Which lines of the listing below contain the word "name"? Pull out each such line and copy it.
++++ Dataset content ++++
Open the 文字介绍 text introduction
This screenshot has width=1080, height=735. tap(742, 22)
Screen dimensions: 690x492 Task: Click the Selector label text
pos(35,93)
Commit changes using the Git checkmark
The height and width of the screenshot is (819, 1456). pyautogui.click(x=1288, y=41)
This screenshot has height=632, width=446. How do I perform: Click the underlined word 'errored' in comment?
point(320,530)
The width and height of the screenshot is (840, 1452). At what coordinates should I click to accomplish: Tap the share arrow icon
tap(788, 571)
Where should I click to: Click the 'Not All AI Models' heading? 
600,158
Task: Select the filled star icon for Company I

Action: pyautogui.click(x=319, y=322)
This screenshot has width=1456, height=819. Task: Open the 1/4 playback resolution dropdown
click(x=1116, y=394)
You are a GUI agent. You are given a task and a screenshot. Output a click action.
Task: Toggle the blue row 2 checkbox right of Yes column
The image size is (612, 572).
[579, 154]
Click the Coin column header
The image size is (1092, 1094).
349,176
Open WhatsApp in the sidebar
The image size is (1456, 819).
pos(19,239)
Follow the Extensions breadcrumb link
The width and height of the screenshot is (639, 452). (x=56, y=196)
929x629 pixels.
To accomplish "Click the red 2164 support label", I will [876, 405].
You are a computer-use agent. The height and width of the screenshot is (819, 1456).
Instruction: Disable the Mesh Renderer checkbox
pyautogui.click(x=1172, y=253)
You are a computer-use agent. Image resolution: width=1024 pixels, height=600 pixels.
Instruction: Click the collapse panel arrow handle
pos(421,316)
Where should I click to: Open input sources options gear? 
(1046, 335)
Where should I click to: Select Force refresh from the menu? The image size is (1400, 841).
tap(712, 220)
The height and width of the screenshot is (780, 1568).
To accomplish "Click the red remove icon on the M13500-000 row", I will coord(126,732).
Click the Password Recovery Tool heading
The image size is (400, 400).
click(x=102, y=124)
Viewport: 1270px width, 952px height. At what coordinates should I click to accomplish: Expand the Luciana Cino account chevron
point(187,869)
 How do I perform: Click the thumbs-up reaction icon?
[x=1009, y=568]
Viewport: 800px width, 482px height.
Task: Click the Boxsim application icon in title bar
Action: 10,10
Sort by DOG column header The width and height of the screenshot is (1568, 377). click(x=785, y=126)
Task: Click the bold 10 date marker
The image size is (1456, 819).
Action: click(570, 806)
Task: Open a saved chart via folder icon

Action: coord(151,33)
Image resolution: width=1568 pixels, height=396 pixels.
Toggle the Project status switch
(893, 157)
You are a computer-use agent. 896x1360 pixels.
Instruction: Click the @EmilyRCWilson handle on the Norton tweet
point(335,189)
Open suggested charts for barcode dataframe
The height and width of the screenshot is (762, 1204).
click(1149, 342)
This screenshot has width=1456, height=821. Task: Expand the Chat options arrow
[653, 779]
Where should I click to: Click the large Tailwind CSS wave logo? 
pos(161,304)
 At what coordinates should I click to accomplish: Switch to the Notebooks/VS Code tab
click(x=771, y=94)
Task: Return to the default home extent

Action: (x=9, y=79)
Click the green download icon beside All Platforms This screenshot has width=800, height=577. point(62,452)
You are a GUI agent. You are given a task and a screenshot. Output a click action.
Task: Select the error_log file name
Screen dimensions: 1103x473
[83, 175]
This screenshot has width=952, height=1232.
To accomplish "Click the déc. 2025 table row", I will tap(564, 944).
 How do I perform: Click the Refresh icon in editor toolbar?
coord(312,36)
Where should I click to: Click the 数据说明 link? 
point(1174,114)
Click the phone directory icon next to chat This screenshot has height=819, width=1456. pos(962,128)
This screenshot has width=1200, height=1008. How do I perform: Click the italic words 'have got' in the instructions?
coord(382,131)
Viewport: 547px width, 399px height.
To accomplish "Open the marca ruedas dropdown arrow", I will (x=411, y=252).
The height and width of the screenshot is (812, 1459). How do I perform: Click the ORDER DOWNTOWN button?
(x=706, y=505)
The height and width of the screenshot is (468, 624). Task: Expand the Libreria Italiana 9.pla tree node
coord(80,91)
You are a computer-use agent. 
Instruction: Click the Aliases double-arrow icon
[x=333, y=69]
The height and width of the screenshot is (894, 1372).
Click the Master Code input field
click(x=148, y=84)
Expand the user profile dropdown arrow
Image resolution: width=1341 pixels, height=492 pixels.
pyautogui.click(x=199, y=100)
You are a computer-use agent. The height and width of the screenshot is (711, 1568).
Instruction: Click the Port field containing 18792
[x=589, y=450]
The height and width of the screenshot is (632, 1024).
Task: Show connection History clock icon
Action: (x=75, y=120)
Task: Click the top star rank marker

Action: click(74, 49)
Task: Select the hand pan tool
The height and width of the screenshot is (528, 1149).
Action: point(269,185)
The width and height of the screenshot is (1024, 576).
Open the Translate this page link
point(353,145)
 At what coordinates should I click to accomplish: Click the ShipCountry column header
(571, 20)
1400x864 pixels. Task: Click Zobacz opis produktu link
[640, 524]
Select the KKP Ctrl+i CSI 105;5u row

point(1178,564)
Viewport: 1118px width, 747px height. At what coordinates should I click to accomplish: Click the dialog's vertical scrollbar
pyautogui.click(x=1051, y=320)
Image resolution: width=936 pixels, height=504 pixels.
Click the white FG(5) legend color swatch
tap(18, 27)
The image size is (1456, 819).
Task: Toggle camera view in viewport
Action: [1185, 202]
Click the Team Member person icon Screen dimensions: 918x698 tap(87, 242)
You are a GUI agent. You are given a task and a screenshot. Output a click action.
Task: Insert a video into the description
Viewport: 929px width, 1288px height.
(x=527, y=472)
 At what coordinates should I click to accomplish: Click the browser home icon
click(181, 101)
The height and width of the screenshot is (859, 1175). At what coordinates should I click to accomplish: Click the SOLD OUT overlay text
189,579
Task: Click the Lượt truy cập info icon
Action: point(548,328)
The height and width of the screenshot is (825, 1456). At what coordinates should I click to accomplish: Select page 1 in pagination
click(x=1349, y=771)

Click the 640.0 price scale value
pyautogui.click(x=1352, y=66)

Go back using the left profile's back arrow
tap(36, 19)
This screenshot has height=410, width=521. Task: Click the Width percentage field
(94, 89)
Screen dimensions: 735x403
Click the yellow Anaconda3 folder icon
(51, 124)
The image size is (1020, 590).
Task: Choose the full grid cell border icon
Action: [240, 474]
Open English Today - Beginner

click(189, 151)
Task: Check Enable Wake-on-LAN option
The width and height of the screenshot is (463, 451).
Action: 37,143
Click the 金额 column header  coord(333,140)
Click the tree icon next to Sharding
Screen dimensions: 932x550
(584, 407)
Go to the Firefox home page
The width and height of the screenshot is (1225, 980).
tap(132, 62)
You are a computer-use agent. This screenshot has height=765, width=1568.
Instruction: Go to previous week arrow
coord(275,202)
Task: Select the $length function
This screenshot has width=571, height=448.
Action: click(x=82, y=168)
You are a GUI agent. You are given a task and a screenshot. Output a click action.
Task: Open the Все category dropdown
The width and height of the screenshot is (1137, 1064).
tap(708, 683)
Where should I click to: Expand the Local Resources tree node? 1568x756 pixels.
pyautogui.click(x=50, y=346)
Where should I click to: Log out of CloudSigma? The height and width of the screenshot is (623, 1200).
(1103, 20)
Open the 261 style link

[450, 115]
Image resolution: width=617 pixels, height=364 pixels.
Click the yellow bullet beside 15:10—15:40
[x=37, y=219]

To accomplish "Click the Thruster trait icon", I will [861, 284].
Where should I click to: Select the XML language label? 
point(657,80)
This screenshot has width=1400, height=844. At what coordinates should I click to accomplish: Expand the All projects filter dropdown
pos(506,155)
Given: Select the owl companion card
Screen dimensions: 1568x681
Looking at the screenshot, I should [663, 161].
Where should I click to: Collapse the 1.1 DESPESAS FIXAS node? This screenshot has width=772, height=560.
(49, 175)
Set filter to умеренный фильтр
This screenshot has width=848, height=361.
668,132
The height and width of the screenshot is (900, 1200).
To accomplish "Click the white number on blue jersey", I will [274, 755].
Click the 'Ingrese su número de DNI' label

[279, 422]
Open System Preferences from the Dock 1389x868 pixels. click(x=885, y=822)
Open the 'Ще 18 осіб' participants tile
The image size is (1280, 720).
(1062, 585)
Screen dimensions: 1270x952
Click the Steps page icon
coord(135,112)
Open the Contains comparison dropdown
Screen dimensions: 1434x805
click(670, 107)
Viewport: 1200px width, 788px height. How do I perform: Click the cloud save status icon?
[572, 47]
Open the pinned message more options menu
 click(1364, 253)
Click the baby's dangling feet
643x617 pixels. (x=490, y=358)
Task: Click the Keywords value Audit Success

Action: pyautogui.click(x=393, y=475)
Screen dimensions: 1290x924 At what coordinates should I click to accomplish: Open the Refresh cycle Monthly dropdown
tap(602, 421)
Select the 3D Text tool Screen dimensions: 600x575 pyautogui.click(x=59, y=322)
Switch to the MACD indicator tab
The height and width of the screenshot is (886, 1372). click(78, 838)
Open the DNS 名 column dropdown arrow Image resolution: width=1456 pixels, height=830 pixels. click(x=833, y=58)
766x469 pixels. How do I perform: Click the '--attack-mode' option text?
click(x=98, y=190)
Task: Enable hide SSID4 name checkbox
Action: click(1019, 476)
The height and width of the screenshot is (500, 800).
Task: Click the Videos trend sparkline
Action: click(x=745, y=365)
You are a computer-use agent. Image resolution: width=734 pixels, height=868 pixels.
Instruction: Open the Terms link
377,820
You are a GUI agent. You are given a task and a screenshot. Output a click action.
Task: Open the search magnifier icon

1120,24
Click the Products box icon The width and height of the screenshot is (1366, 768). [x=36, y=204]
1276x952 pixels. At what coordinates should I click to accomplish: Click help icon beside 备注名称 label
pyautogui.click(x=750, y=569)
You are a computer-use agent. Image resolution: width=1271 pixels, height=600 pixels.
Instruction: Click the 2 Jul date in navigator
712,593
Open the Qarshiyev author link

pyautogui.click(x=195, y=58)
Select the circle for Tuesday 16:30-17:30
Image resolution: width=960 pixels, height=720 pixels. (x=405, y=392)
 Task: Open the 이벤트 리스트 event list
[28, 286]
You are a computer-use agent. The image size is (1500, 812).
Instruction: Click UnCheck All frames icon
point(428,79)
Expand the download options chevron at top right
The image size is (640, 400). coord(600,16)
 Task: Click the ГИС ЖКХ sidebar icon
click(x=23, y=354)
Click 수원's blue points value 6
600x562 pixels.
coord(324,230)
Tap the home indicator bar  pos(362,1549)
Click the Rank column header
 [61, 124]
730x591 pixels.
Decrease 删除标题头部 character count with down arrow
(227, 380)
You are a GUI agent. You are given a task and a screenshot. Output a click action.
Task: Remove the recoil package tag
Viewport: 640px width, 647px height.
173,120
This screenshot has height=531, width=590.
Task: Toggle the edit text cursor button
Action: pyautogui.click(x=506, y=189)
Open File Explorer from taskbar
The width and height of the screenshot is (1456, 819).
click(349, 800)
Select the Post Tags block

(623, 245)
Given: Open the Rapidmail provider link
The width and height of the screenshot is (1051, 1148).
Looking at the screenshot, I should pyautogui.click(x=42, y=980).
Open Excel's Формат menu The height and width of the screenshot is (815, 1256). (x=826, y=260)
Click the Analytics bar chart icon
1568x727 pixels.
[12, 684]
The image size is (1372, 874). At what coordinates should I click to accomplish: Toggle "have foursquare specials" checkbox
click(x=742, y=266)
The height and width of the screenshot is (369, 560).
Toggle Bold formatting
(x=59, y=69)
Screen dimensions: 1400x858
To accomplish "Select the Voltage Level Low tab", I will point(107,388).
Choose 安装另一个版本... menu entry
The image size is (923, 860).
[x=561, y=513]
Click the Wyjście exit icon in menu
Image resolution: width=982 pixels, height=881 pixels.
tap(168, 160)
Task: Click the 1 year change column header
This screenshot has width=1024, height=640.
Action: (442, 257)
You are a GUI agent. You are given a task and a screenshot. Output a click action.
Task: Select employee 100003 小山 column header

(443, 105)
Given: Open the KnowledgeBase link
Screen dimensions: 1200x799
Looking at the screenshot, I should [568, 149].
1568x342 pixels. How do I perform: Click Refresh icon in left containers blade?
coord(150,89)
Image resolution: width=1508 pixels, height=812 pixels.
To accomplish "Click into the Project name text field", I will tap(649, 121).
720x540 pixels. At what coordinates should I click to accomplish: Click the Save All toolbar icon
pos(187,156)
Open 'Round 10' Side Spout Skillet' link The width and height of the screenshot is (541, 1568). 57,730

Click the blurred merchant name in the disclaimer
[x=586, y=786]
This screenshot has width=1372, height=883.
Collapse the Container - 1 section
++++
▸ Task answer:
Task: Select the error_log file name
Task: Enable hide SSID4 name checkbox
To accomplish "Click into the Project name text field", I will tap(649, 121).
Click the blurred merchant name in the disclaimer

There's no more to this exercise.